As we review these 10 points, there should be no real issue with Jesus-only salvation, the necessity of a faith response or the reality of divine judgment. Critics misrepresent these facts repeatedly: “So, you’re saying Jesus doesn’t matter, faith doesn’t matter, and there is no judgement.” Of course not! Indeed, that charge is sloppy and slanderous.

The ONLY real bone of contention is whether post-mortem repentance/salvation is a biblical possibility. Here is the hopeful inclusivist’s contention: Just as death cannot separate us from the love of God, nor is it the terminus of our ability to willingly return that love. 

Biblical hope of post-mortem salvation?

Here are a few key examples:

The Prophet Isaiah 2

2:22And they [the kings of the earth] shall be gathered together, as prisoners are gathered in the pit, and shall be shut up in the prison, and after many days shall they be visited [LXX: episcope– personal visitation, oversight].

Book of Jonah 2

2:2 “I cried out to the Lord because of my affliction, and He answered me. Out of the belly of Sheol [LXX: Hades] I cried, and You heard my voice. For You cast me into the deep, into the heart of the seas, and the floods surrounded me; all Your billows and Your waves passed over me…
I went down to the moorings of the mountains; the earth with its bars closed behind me forever; yet You have brought up my life from the pit, O Lord, my God.

The Prophet Zechariah 9

11 As for you also, because of the blood of my covenant with you,I will set your prisoners free from the waterless pit. 

Paul in Ephesians 4 

4:But to each one of us grace has been given as Christ apportioned it. This is why it says: “When he ascended on high, he took many captives and gave gifts to his people.” 9(Now this, “He ascended”—what does it mean but that He alsofirst descended into the lower parts of the earth? 10 He who descended is also the One who ascended far above all the heavens, that He might fill all things.)

Peter in 1 Peter 3 & 4

3:18 For Christ also suffered once for sins, the righteous for the unrighteous, to bring you to God. He was put to death in the body but made alive in the Spirit. 19 After being made alive, he went and made proclamation to the imprisoned spirits— 20 to those who were disobedient long ago when God waited patiently in the days of Noah while the ark was being built. In it only a few people, eight in all, were saved through water, 21 and this water symbolizes baptism that now saves you also—not the removal of dirt from the body but the pledge of a clear conscience toward God. It saves you by the resurrection of Jesus Christ, 22 who has gone into heaven and is at God’s right hand—with angels, authorities and powers in submission to him.

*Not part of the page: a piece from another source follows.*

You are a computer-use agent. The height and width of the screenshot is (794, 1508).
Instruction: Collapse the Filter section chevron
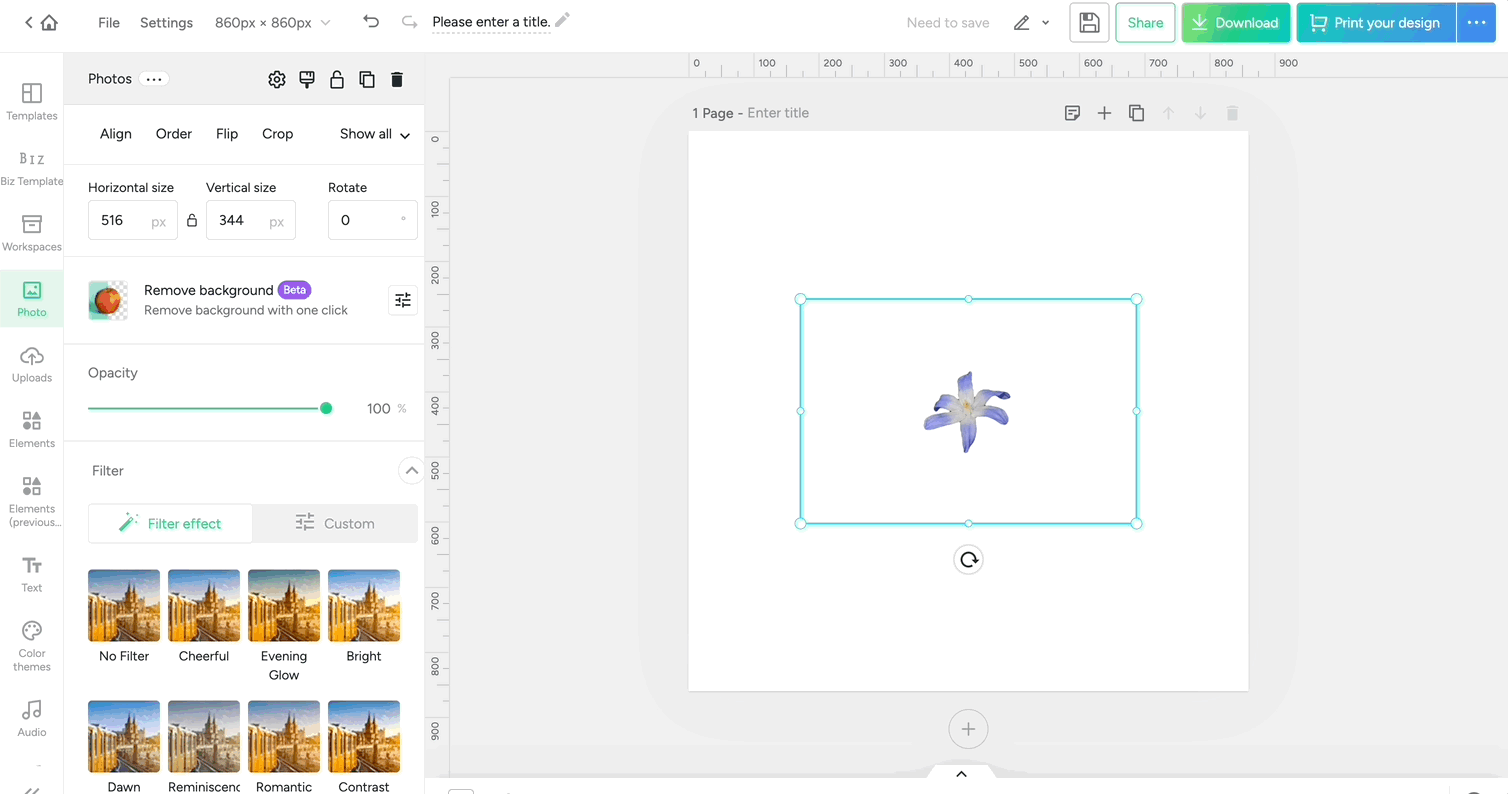tap(411, 470)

4:4 In all this, they are surprised that you do not run with them into the same excesses of dissipation, and they malign you5 but they will give account to Him who is ready to judge the living and the dead. 6 For the gospel has for this purpose been preached [literally ‘evangelized’] even to those who are dead, that though they are judged in the flesh as men, they may live in the spirit according to God.